* _Working data_:
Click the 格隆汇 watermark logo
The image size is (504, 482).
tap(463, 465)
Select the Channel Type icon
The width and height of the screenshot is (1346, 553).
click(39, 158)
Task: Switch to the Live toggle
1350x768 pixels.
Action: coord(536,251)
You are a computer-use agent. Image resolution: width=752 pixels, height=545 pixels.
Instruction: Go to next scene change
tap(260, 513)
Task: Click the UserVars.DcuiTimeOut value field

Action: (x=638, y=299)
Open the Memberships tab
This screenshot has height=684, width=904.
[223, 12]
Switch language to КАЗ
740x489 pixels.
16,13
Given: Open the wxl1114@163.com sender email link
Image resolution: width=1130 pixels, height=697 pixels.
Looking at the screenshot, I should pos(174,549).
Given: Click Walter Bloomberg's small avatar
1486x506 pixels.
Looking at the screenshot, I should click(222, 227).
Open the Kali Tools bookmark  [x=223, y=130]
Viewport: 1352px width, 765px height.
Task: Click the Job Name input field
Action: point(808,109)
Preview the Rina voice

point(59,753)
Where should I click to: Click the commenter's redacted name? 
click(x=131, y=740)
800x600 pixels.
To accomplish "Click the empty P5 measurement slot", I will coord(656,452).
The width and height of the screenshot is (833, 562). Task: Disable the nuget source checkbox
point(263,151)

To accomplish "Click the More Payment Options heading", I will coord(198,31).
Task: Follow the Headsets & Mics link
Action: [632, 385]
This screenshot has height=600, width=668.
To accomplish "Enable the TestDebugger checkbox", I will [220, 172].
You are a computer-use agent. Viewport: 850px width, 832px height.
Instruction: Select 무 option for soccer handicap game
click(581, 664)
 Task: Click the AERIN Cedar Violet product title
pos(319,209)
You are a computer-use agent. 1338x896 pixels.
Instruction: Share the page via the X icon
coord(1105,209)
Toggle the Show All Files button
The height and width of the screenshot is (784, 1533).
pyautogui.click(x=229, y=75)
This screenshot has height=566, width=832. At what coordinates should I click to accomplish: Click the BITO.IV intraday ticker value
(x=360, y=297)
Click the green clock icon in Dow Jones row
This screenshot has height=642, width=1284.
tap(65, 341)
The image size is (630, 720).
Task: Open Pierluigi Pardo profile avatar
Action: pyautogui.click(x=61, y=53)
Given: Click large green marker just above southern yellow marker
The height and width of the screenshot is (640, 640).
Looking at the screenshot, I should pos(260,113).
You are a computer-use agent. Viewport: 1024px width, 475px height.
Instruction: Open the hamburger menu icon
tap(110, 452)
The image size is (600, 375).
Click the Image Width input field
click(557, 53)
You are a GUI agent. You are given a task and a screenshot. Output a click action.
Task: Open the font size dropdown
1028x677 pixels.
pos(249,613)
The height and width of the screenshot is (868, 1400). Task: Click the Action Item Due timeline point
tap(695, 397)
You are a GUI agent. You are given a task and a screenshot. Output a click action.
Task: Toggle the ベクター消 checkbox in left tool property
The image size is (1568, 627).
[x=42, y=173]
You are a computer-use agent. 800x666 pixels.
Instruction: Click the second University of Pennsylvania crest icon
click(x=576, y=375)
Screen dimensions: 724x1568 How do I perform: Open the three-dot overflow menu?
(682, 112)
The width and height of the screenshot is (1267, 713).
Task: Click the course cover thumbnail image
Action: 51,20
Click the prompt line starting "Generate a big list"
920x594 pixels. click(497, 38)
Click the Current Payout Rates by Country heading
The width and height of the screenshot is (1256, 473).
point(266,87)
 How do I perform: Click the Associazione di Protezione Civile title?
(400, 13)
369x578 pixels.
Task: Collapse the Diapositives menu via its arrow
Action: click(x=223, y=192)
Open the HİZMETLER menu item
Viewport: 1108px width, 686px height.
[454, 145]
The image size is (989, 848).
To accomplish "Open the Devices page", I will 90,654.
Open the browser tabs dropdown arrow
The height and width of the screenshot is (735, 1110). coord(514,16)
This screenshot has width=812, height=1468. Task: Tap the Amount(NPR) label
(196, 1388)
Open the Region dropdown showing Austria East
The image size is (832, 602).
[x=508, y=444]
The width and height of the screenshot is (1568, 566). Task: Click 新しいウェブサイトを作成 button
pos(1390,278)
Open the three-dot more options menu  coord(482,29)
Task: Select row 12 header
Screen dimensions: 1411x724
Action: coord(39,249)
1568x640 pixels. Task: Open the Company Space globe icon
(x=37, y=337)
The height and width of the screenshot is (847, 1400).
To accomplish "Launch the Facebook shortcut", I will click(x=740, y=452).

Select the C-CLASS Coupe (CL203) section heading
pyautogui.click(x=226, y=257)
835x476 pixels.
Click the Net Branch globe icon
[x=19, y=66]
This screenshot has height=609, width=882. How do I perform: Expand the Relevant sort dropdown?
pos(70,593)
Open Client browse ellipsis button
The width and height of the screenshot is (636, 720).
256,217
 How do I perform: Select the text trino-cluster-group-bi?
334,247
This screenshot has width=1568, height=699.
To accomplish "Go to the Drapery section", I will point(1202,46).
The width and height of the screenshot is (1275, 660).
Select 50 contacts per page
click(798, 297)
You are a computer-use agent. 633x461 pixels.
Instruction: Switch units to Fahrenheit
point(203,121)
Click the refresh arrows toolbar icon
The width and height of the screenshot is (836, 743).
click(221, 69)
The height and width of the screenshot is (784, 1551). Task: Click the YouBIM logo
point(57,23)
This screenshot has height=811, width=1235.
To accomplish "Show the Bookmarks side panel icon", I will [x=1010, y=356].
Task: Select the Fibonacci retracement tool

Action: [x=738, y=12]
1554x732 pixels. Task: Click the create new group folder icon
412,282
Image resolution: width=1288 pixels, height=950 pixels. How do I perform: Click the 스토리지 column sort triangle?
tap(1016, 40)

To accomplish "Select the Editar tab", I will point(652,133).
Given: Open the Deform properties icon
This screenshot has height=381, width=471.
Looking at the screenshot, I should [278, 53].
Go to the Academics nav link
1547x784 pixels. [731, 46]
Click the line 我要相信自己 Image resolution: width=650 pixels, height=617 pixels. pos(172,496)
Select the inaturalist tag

* _Exercise_: The records above are to be duplicated word for word.

* _Your solution_:
Click the 格隆汇 watermark logo
The image size is (504, 482).
tap(463, 465)
Select the Channel Type icon
The width and height of the screenshot is (1346, 553).
click(39, 158)
Task: Switch to the Live toggle
1350x768 pixels.
Action: coord(536,251)
You are a computer-use agent. Image resolution: width=752 pixels, height=545 pixels.
Instruction: Go to next scene change
tap(260, 513)
Task: Click the UserVars.DcuiTimeOut value field

Action: (x=638, y=299)
Open the Memberships tab
This screenshot has height=684, width=904.
[223, 12]
Switch language to КАЗ
740x489 pixels.
16,13
Given: Open the wxl1114@163.com sender email link
Image resolution: width=1130 pixels, height=697 pixels.
Looking at the screenshot, I should pos(174,549).
Given: Click Walter Bloomberg's small avatar
1486x506 pixels.
Looking at the screenshot, I should click(222, 227).
Open the Kali Tools bookmark  [x=223, y=130]
Viewport: 1352px width, 765px height.
Task: Click the Job Name input field
Action: point(808,109)
Preview the Rina voice

point(59,753)
Where should I click to: Click the commenter's redacted name? 
click(x=131, y=740)
800x600 pixels.
To accomplish "Click the empty P5 measurement slot", I will coord(656,452).
The width and height of the screenshot is (833, 562). Task: Disable the nuget source checkbox
point(263,151)

To accomplish "Click the More Payment Options heading", I will coord(198,31).
Task: Follow the Headsets & Mics link
Action: [632, 385]
This screenshot has height=600, width=668.
To accomplish "Enable the TestDebugger checkbox", I will [220, 172].
You are a computer-use agent. Viewport: 850px width, 832px height.
Instruction: Select 무 option for soccer handicap game
click(581, 664)
 Task: Click the AERIN Cedar Violet product title
pos(319,209)
You are a computer-use agent. 1338x896 pixels.
Instruction: Share the page via the X icon
coord(1105,209)
Toggle the Show All Files button
The height and width of the screenshot is (784, 1533).
pyautogui.click(x=229, y=75)
This screenshot has height=566, width=832. At what coordinates should I click to accomplish: Click the BITO.IV intraday ticker value
(x=360, y=297)
Click the green clock icon in Dow Jones row
This screenshot has height=642, width=1284.
tap(65, 341)
The image size is (630, 720).
Task: Open Pierluigi Pardo profile avatar
Action: pyautogui.click(x=61, y=53)
Given: Click large green marker just above southern yellow marker
The height and width of the screenshot is (640, 640).
Looking at the screenshot, I should pos(260,113).
You are a computer-use agent. Viewport: 1024px width, 475px height.
Instruction: Open the hamburger menu icon
tap(110, 452)
The image size is (600, 375).
Click the Image Width input field
click(557, 53)
You are a GUI agent. You are given a task and a screenshot. Output a click action.
Task: Open the font size dropdown
1028x677 pixels.
pos(249,613)
The height and width of the screenshot is (868, 1400). Task: Click the Action Item Due timeline point
tap(695, 397)
You are a GUI agent. You are given a task and a screenshot. Output a click action.
Task: Toggle the ベクター消 checkbox in left tool property
The image size is (1568, 627).
[x=42, y=173]
You are a computer-use agent. 800x666 pixels.
Instruction: Click the second University of Pennsylvania crest icon
click(x=576, y=375)
Screen dimensions: 724x1568 How do I perform: Open the three-dot overflow menu?
(682, 112)
The width and height of the screenshot is (1267, 713).
Task: Click the course cover thumbnail image
Action: 51,20
Click the prompt line starting "Generate a big list"
920x594 pixels. click(497, 38)
Click the Current Payout Rates by Country heading
The width and height of the screenshot is (1256, 473).
point(266,87)
 How do I perform: Click the Associazione di Protezione Civile title?
(400, 13)
369x578 pixels.
Task: Collapse the Diapositives menu via its arrow
Action: click(x=223, y=192)
Open the HİZMETLER menu item
Viewport: 1108px width, 686px height.
[454, 145]
The image size is (989, 848).
To accomplish "Open the Devices page", I will 90,654.
Open the browser tabs dropdown arrow
The height and width of the screenshot is (735, 1110). coord(514,16)
This screenshot has width=812, height=1468. Task: Tap the Amount(NPR) label
(196, 1388)
Open the Region dropdown showing Austria East
The image size is (832, 602).
[x=508, y=444]
The width and height of the screenshot is (1568, 566). Task: Click 新しいウェブサイトを作成 button
pos(1390,278)
Open the three-dot more options menu  coord(482,29)
Task: Select row 12 header
Screen dimensions: 1411x724
Action: coord(39,249)
1568x640 pixels. Task: Open the Company Space globe icon
(x=37, y=337)
The height and width of the screenshot is (847, 1400).
To accomplish "Launch the Facebook shortcut", I will click(x=740, y=452).

Select the C-CLASS Coupe (CL203) section heading
pyautogui.click(x=226, y=257)
835x476 pixels.
Click the Net Branch globe icon
[x=19, y=66]
This screenshot has height=609, width=882. How do I perform: Expand the Relevant sort dropdown?
pos(70,593)
Open Client browse ellipsis button
The width and height of the screenshot is (636, 720).
256,217
 How do I perform: Select the text trino-cluster-group-bi?
334,247
This screenshot has width=1568, height=699.
To accomplish "Go to the Drapery section", I will point(1202,46).
The width and height of the screenshot is (1275, 660).
Select 50 contacts per page
click(798, 297)
You are a computer-use agent. 633x461 pixels.
Instruction: Switch units to Fahrenheit
point(203,121)
Click the refresh arrows toolbar icon
The width and height of the screenshot is (836, 743).
click(221, 69)
The height and width of the screenshot is (784, 1551). Task: Click the YouBIM logo
point(57,23)
This screenshot has height=811, width=1235.
To accomplish "Show the Bookmarks side panel icon", I will [x=1010, y=356].
Task: Select the Fibonacci retracement tool

Action: [x=738, y=12]
1554x732 pixels. Task: Click the create new group folder icon
412,282
Image resolution: width=1288 pixels, height=950 pixels. How do I perform: Click the 스토리지 column sort triangle?
tap(1016, 40)

To accomplish "Select the Editar tab", I will point(652,133).
Given: Open the Deform properties icon
This screenshot has height=381, width=471.
Looking at the screenshot, I should [278, 53].
Go to the Academics nav link
1547x784 pixels. [731, 46]
Click the line 我要相信自己 Image resolution: width=650 pixels, height=617 pixels. pos(172,496)
Select the inaturalist tag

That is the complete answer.